Change in Cr concentration in (a) feed and (b) permeate streams (at feed Cr concentration = 0.431 ppm and pH = 3)

Also, experiments were carried out at various feed Cr Concentrations while keeping the other operating factors according to Table 6. Figure 6 shows the change of feed and permeate Cr concentrations at 0.3, 0.5, 0.7 and 0.431 ppm. The trend of Cr concentration in feed and permeate stream was found to be identical. The feed Cr concentration was highest at initial Cr concentration of 0.7 ppm (Fig. 6a). While in permeate stream, the Cr concentration was below the acceptable limit at optimum feed Cr concentration of 0.431 ppm (Fig. 6b), thereby, justifying the optimization results (Table 6) obtained by the RSM model.

Fig. 6
figure 6

Change in Cr concentration in (a) feed and (b) permeate (at feed pressure = 4 kg/cm2 and pH = 3)
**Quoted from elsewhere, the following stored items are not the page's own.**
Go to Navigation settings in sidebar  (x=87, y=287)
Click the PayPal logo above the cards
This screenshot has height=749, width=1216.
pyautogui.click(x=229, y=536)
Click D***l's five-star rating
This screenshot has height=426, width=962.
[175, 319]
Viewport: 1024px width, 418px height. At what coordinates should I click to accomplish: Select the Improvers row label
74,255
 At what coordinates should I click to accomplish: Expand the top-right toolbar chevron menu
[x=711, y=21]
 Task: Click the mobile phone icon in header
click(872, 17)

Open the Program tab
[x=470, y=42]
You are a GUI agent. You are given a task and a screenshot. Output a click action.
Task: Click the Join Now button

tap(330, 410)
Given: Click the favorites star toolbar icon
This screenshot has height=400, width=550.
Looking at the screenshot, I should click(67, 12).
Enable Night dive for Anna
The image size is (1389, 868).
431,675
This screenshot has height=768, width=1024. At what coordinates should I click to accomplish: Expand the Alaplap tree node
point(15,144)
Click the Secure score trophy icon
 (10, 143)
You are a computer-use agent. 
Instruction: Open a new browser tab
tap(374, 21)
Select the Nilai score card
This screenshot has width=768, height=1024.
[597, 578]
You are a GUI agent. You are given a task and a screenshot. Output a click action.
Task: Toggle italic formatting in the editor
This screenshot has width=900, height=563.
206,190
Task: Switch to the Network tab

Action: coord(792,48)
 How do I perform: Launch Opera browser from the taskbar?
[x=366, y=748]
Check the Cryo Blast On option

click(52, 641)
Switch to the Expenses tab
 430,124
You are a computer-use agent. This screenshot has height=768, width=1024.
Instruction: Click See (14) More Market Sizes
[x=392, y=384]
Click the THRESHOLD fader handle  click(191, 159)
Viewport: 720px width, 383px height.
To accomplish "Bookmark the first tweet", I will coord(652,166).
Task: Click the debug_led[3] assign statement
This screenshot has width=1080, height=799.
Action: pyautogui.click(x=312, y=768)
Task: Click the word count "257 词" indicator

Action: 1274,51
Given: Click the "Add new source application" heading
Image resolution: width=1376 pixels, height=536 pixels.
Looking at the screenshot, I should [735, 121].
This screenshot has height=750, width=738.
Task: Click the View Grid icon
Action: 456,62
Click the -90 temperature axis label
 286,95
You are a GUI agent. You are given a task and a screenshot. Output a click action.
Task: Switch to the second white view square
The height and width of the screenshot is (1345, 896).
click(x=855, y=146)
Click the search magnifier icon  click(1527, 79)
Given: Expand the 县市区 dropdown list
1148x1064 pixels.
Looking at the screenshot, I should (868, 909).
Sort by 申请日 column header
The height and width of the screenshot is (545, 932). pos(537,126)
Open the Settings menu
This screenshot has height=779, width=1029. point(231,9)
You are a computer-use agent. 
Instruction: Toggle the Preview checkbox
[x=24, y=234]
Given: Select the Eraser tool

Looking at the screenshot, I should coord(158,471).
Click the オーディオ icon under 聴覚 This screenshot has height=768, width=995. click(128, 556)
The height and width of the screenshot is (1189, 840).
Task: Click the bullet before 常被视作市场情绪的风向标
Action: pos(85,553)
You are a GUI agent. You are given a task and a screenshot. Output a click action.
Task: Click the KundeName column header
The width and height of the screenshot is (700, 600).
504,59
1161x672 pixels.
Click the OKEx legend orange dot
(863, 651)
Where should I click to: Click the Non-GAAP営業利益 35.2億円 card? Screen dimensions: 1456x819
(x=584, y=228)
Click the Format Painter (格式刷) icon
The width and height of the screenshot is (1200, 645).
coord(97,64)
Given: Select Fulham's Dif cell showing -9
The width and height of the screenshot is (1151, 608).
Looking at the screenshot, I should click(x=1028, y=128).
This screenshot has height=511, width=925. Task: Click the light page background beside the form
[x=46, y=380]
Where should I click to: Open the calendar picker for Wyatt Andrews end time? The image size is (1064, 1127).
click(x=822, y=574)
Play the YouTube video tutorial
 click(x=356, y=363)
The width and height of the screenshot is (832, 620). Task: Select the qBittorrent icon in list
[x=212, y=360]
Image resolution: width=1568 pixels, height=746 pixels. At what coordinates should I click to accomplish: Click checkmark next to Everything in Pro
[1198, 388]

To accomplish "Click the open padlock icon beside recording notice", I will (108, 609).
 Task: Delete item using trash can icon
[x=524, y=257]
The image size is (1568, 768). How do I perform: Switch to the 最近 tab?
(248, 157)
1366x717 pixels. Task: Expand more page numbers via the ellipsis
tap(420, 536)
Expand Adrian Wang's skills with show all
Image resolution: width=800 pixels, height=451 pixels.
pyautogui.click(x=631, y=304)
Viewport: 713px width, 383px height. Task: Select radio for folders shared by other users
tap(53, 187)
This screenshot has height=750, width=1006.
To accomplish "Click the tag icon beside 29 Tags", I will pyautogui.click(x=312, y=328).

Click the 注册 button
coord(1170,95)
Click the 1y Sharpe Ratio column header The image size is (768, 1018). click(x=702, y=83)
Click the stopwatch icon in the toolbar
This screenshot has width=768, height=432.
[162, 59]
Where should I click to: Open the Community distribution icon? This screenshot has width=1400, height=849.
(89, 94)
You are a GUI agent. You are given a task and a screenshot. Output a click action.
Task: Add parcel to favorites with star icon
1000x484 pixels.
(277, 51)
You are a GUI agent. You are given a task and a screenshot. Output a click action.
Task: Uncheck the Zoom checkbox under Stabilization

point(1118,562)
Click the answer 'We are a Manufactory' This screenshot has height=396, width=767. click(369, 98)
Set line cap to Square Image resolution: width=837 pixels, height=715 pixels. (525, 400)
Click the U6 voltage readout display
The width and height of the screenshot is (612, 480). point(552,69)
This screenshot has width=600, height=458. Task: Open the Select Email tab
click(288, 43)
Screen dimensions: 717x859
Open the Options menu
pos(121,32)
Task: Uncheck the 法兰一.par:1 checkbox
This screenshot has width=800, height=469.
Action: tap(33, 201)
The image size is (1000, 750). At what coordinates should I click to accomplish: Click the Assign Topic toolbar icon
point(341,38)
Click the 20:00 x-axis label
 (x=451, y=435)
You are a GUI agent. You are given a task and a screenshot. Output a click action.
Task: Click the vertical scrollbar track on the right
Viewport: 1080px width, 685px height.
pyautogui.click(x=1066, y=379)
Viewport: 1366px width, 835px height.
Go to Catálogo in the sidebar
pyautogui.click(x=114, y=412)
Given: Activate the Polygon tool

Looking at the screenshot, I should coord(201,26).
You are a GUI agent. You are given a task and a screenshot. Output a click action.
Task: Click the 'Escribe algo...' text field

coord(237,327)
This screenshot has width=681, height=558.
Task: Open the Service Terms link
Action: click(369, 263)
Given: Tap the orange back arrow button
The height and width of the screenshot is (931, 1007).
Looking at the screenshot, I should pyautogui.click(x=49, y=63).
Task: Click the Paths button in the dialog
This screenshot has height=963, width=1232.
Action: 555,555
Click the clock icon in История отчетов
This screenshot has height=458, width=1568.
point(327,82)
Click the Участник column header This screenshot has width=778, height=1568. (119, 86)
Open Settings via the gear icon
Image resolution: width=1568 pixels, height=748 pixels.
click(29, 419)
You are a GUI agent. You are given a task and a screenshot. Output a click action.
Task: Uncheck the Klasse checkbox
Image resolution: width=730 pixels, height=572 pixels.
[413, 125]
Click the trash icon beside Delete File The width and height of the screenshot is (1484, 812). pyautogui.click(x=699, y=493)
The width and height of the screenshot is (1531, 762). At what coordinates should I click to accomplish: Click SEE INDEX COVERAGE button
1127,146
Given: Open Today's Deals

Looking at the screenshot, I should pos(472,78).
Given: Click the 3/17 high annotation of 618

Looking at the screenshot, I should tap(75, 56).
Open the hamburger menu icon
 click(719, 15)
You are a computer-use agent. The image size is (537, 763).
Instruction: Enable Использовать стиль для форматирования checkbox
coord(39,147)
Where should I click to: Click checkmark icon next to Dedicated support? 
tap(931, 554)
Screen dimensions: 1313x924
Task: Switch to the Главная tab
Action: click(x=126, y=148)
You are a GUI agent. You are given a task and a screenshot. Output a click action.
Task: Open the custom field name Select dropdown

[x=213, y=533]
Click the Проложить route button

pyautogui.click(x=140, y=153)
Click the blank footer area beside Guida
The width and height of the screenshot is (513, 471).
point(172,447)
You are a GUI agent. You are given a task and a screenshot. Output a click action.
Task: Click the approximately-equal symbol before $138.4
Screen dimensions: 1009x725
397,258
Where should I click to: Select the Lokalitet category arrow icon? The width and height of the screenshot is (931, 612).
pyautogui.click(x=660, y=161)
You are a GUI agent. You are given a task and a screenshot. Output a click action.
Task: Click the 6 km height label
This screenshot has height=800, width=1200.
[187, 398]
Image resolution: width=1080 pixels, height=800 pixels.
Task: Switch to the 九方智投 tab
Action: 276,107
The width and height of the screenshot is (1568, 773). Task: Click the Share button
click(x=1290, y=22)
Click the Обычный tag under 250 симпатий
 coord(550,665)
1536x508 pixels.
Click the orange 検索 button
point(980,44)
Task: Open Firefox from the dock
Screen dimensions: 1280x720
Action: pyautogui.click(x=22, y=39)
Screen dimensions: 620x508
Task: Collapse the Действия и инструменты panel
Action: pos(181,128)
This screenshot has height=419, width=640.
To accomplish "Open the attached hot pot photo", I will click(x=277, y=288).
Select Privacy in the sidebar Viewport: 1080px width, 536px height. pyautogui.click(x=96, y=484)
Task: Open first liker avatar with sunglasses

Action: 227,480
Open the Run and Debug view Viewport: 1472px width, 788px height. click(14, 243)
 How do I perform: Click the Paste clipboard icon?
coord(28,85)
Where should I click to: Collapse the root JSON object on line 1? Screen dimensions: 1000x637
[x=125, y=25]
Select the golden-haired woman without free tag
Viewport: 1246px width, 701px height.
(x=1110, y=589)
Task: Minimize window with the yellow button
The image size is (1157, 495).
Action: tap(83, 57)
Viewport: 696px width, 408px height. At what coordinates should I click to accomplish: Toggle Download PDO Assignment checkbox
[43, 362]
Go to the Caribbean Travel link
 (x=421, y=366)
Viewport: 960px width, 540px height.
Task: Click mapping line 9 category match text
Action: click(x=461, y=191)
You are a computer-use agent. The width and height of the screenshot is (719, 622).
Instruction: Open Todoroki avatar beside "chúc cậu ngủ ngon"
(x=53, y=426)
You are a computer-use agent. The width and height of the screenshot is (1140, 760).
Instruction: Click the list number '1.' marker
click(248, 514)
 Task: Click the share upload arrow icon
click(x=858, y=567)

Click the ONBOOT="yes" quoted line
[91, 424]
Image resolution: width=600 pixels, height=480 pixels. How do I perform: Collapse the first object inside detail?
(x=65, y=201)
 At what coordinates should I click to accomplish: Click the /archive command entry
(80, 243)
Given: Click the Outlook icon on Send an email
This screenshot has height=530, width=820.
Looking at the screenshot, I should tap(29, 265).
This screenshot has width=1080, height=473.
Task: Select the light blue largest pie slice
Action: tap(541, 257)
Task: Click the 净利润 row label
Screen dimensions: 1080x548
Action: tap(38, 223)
Also, Table 7 shows the comparison of Cr removal by various membrane types with the present study. This comparison data reveals that among various membrane types, the small-scale RO membranes used in the current study can facilitate highest removal of Cr from waters.

Table 7 Comparison of Cr removal by various methods

Conclusion

In this study, CCD of RSM was chosen to model the effects of three process variables: Cr concentration, feed pH and pressure, for two responses: Cr removal (%) and permeate flux. The optimal conditions for operating variables were at pH at 3, pressure of 4 kg/cm2 and Cr concentration of 0.431 ppm, resulting into a higher Cr removal rate of 98.38% and the higher permeate flux of 48.73 LMH. The results were compared with the predictions of the models and only had less than 3% difference. The predictive capability of the regression models was found to be higher and was statistically with R2 values 0.9238 and 0.9946 for Cr removal and permeate flux models, respectively. From the interactive plots, it was observed that the increase in the operating pressure to 4 kg/cm2, increased Cr removal and permeate flux. Similarly, increase in the concentration of the feed was observed the decrease the Cr removal and a slight decrease in permeate flux. Based upon the observed results and the stability of the developed models, it could be concluded that the RO membranes can facilitate higher Cr removal with a high permeate flux, resulting into higher volume of water reclamation within the same input investment cost. Cr in groundwater can be remediated by reduction of Cr6+ to Cr3+ and precipitated as hydroxides. Natural attenuation can also be carried out by the similar principle if natural reductants are present in the groundwater. However, some future scope of actions are worth consideration for promoting its application, which are (a) inclusion of other operating parameters like temperature, recovery and energy consumption of membrane process for the performance optimization of RO system, (b) extension of similar approach for the treatment of aqueous solution contaminants including various other heavy metals like arsenic, cadmium, lead, and (c) similar optimization studies on various types of membranes separation techniques like ultrafiltration, nanofiltration to do a comparative study.